## Your goal:
The lines to extract run from the start of the records through the line with "This screenshot has height=492, width=868.", both ends included; drop the pictures.

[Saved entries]
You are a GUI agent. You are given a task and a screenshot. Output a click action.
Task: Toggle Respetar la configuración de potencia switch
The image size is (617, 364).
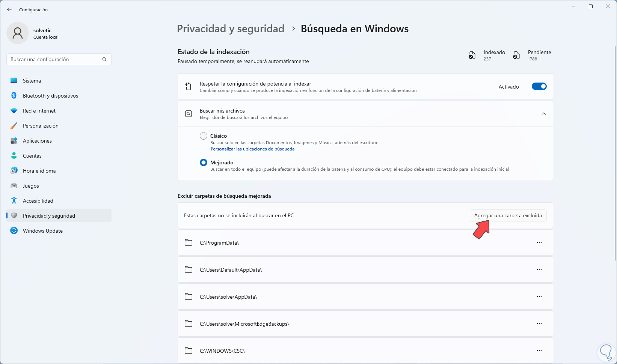539,87
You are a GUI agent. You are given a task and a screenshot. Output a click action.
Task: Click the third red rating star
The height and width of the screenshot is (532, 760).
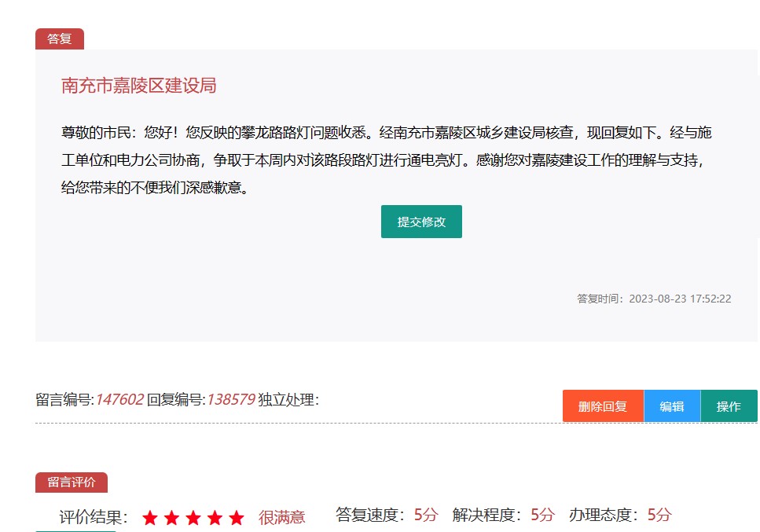point(193,518)
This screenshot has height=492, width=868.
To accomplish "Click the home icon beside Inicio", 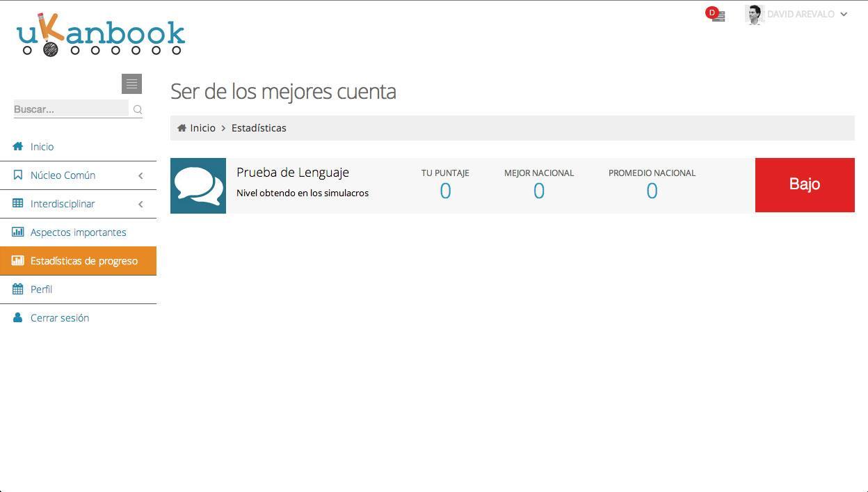I will tap(18, 146).
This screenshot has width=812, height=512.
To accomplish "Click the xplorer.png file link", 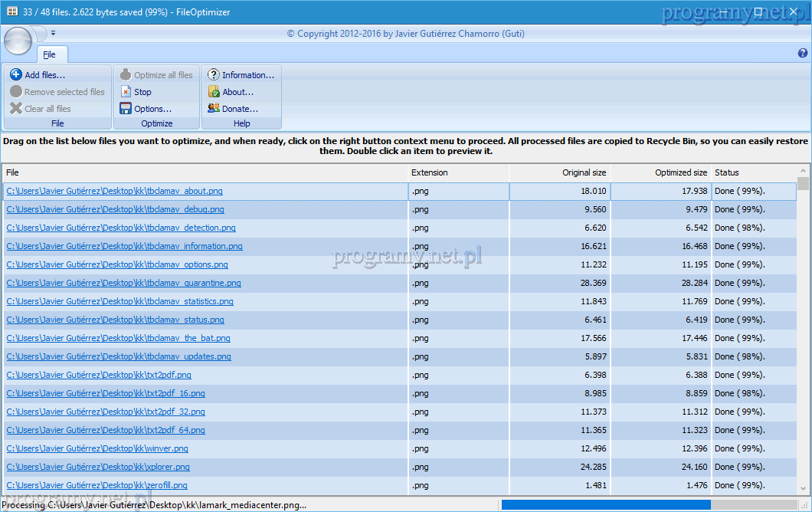I will pyautogui.click(x=98, y=467).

## Answer below:
You are a GUI agent. You are given a task and a screenshot. Output a click action.
Task: Toggle Respetar la configuración de potencia switch
The image size is (617, 364).
539,87
You are a GUI agent. You are given a task and a screenshot. Output a click action.
Task: Click the third red rating star
The height and width of the screenshot is (532, 760).
point(193,518)
This screenshot has height=492, width=868.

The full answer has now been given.